The pope arrived in Jordan on Friday, where he began his first Middle East visit as a self-proclaimed pilgrim of peace but could face criticism from Muslims still upset over past comments he made about the Prophet Mohammed.
He was met at the airport by Jordan's King Abdullah, Queen Rania and Muslim and Christian leaders. A Jordanian army band equipped with bagpipes and drums played the Vatican and Jordanian national anthems before the pope and the king inspected the honor guard.
The 82-year-old pope appeared careful to avoid politically tinged statements at the start of his first visit to the region, which will also take him to Israel and the Palestinian Authority.

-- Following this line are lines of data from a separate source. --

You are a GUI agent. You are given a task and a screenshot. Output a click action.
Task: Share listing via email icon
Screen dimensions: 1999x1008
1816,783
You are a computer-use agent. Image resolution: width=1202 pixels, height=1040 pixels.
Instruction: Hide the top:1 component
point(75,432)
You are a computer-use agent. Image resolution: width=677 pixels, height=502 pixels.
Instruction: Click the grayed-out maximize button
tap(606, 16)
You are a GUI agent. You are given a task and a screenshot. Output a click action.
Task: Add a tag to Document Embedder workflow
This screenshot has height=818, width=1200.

Benedict's three-day stay in Jordan is his first visit to an Arab country as pope.
Jordan's powerful Muslim Brotherhood has demanded Benedict apologize ahead of his visit for his September 2006 speech in which he quoted a Medieval text that characterized some of Mohammed's teachings as evil and inhuman, particularly his command to spread by the sword the faith.

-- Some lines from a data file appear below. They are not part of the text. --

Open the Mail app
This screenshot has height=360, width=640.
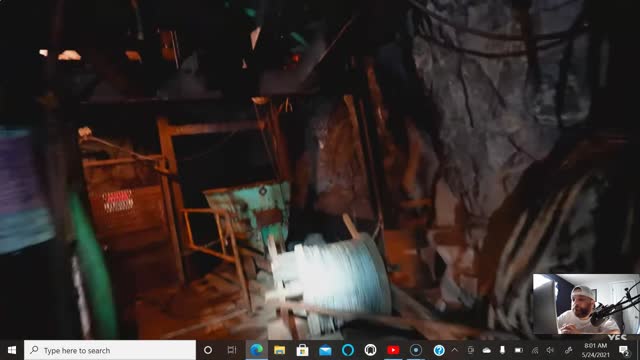(325, 350)
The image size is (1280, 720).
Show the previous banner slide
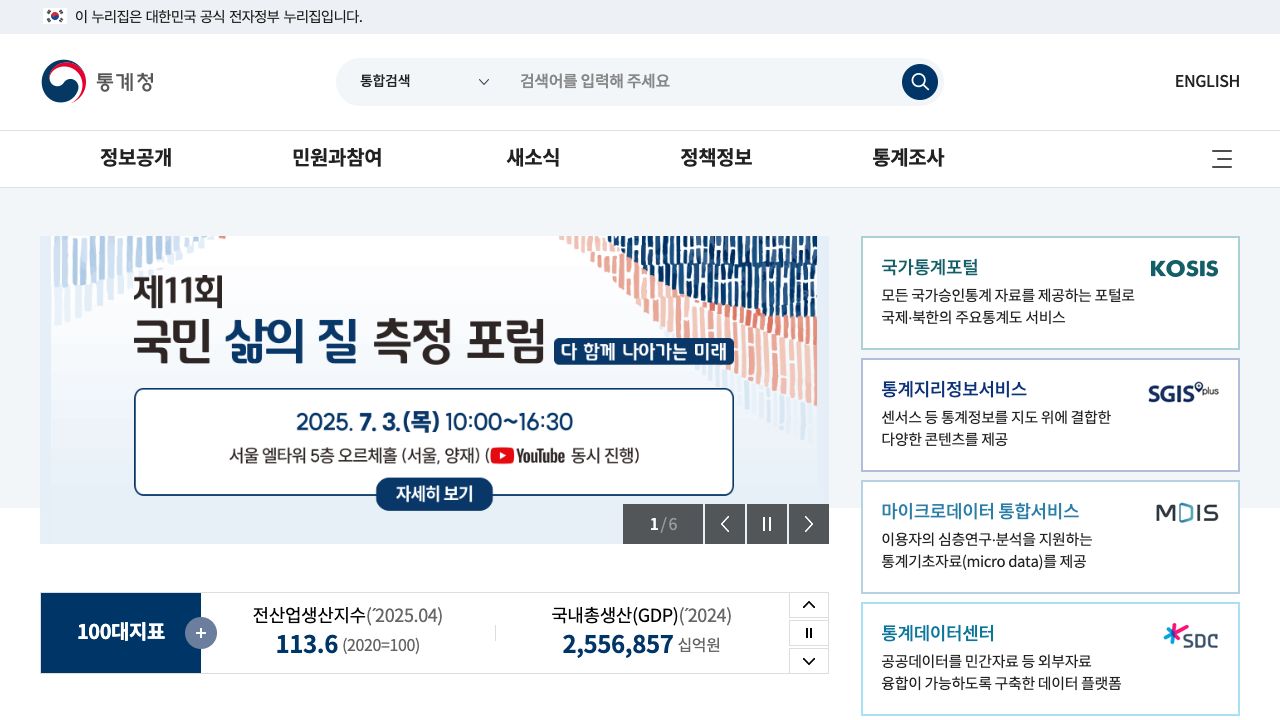(725, 524)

The pope has already said he was deeply sorry over the reaction to his speech and that the passage he quoted did not reflect his own opinion. But he has not issued a public apology as demanded by the Brotherhood, setting the stage for potential conflict with Jordan's largest opposition group when he arrives in Amman on Friday.
Vatican spokesman Federico Lombardi said the Vatican has made all possible clarifications, telling Associated Press Television News that we cannot continue until the end of the world to repeat the same clarifications.
During his time in Jordan, Benedict is scheduled to meet with Muslim religious leaders at Amman's largest mosque - his second visit to a Muslim place of worship since becoming pope in 2005. He prayed in Istanbul's famed Blue Mosque, a gesture that helped calm the outcry over his remarks.